Ela andou, andou muito, e muito mais ainda, até que chegou um moinho de vento, cuja roda girava, moendo os grãos.
- Boa noite! - disse ela para a mó. - Eu gostaria de brincar com as estrelas do céu. Você viu alguma por aqui?
- Ora! Vi, sim! - resmungou a mó. - Toda noite elas brilham no meu rosto; a luz vem desta lagoa e não me deixa dormir. Pode mergulhar, minha jovem, que você vai encontrá-las.
A menina mergulhou na lagoa e ficou nadando até cansar os braços, e teve de parar, mas não conseguiu encontrar estrela alguma.
Ela, então, se dirigiu à velha mó:
- Desculpe, mas eu não acho que esta lagoa tenha estrelas!
- Bem, tinha sim, até que você mergulhou e agitou a superfície da água. - retrucou a mó.

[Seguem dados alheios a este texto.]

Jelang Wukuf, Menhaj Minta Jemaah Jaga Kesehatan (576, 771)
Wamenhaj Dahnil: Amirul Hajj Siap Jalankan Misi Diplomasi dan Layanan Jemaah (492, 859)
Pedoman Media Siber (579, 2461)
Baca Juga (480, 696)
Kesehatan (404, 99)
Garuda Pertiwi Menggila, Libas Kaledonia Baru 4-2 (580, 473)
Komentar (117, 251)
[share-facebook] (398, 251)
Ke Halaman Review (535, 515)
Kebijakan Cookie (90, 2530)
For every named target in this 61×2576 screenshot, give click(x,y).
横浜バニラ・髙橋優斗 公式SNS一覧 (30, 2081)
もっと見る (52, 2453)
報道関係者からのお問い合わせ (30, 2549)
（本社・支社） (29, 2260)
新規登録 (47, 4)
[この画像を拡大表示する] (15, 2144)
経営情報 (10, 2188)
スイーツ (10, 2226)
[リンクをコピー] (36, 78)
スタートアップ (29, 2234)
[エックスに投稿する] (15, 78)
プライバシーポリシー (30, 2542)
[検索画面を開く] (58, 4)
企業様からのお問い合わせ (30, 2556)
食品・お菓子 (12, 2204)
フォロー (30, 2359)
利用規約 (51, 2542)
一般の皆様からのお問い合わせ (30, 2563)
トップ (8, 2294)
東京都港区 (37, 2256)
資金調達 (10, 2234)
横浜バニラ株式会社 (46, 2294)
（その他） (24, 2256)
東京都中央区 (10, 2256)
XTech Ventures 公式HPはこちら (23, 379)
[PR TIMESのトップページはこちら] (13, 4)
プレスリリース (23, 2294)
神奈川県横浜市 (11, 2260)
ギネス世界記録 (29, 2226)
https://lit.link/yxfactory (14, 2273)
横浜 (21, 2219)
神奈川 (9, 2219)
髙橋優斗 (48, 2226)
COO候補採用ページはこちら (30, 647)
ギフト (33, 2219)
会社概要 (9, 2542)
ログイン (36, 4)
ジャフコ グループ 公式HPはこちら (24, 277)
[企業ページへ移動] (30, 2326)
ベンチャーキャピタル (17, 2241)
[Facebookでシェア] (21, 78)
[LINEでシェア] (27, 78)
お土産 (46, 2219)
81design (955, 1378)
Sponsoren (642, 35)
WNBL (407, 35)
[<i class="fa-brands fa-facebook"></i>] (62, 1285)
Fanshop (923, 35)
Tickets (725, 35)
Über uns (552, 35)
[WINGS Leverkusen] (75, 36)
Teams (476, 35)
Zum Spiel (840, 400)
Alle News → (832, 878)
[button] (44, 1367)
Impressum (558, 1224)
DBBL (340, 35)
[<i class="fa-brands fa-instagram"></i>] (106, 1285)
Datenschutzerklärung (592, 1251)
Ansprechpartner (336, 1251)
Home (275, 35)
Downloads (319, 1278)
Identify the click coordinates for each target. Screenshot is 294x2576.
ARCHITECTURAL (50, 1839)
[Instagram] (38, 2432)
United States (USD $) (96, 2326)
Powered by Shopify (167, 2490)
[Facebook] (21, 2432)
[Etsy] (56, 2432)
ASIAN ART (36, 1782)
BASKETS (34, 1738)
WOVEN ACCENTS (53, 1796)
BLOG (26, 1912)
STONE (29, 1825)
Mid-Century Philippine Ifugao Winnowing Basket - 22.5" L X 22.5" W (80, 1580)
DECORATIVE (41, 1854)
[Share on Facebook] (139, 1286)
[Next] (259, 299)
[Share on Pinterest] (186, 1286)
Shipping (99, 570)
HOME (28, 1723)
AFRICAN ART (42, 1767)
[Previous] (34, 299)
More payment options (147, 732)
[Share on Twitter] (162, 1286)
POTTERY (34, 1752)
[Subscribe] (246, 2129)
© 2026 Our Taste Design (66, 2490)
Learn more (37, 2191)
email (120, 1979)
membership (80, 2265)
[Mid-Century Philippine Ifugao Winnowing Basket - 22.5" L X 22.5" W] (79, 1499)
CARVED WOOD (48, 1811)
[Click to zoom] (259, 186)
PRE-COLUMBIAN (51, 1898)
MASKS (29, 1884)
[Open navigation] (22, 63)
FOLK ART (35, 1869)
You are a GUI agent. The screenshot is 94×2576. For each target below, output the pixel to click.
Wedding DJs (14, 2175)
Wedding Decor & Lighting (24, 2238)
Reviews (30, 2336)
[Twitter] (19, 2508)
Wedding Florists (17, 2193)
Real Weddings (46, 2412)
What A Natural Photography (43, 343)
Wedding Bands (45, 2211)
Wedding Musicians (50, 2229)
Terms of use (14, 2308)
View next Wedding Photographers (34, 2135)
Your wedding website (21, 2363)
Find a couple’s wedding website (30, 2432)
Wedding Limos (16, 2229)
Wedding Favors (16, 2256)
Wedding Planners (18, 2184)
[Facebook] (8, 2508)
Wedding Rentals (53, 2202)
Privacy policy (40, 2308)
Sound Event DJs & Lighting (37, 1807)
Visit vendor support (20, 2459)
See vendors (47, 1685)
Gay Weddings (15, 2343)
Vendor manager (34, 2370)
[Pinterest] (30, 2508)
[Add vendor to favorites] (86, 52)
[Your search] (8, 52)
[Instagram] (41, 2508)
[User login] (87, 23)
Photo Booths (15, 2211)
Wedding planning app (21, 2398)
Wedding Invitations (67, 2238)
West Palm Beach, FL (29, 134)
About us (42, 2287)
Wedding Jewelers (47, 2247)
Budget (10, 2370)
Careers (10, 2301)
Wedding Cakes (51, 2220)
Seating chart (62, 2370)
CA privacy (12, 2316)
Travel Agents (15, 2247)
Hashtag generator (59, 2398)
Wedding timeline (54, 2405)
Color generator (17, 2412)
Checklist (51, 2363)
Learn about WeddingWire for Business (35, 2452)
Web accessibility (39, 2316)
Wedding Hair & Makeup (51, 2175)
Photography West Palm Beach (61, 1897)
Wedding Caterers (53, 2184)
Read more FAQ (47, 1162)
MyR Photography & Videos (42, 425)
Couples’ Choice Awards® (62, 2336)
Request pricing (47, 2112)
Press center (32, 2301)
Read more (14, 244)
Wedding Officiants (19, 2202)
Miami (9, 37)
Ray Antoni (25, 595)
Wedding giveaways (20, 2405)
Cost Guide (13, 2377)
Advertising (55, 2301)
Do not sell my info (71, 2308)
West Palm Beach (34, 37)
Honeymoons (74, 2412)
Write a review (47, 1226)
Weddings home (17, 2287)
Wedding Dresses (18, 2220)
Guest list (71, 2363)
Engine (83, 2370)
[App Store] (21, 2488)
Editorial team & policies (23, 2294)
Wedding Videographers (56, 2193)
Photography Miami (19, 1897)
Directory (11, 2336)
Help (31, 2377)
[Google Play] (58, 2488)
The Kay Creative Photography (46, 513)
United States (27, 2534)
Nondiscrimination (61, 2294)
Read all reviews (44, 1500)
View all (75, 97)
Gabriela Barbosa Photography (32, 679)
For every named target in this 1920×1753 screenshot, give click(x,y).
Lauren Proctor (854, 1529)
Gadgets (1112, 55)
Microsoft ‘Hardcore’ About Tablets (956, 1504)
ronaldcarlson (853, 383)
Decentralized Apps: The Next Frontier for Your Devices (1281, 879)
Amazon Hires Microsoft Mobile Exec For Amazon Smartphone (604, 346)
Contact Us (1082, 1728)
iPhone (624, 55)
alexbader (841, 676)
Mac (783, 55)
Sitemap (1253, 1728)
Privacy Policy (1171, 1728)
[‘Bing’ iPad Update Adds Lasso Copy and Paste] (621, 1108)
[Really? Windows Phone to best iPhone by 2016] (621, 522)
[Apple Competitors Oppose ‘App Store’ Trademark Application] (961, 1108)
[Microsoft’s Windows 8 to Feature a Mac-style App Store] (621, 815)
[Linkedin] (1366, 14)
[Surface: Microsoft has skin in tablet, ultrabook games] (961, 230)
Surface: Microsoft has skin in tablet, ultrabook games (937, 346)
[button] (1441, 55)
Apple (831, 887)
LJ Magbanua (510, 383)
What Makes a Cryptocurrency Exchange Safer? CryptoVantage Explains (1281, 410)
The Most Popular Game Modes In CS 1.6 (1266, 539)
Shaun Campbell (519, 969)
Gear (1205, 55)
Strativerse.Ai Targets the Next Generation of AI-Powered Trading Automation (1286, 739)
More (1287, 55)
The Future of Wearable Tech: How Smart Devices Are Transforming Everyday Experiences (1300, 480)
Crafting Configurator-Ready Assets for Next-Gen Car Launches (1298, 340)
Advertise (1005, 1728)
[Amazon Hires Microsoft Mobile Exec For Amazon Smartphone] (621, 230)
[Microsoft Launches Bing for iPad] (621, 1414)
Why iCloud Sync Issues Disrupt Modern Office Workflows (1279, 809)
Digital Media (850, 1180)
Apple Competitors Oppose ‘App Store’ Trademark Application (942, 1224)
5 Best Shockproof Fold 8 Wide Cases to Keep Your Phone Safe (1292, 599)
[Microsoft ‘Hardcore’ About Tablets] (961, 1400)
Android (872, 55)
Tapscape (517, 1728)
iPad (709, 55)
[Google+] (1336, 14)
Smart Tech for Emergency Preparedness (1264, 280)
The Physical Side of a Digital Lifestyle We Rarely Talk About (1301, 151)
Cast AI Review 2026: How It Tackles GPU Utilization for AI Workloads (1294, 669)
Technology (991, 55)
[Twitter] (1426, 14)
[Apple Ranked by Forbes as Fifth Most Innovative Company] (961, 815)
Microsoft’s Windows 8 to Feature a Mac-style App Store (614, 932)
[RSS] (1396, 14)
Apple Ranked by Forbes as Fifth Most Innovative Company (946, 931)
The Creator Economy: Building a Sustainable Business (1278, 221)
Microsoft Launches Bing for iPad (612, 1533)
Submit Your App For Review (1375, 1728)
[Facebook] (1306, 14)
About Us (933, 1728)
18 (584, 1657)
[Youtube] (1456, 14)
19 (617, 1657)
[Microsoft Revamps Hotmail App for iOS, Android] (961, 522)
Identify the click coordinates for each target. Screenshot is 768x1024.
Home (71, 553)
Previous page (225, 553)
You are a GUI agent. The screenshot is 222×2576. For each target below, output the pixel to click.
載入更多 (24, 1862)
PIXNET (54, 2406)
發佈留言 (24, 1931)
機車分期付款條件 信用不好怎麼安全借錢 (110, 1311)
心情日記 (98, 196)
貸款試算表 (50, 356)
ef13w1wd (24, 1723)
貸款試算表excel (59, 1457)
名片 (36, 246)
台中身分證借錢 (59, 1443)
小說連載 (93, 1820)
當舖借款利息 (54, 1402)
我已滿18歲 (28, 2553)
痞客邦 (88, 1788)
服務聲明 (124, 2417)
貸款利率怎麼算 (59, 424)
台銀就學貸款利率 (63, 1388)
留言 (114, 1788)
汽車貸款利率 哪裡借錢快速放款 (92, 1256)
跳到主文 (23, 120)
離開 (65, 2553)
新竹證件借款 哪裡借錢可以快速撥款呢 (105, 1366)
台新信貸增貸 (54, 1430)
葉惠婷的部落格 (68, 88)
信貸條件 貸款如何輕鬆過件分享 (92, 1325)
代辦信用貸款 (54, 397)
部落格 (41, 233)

A menina saiu da lagoa, procurou se secar o melhor que pôde e partiu de novo pelos campos afora. Depois de algum tempo, chegou a um riacho de águas murmurantes e pedras cobertas de musgo.
- Boa noite, riachinho! - disse ela, educadamente. - Estou tentando alcançar as estrelas do céu para poder brincar com elas. Você viu alguma por aqui?
- Ora! Vi, sim! - sussurrou o riacho. - Elas ficam cintilando a noite inteira nas minhas margens e não me deixam dormir. Entre na água, minha jovem, que você vai encontrá-las.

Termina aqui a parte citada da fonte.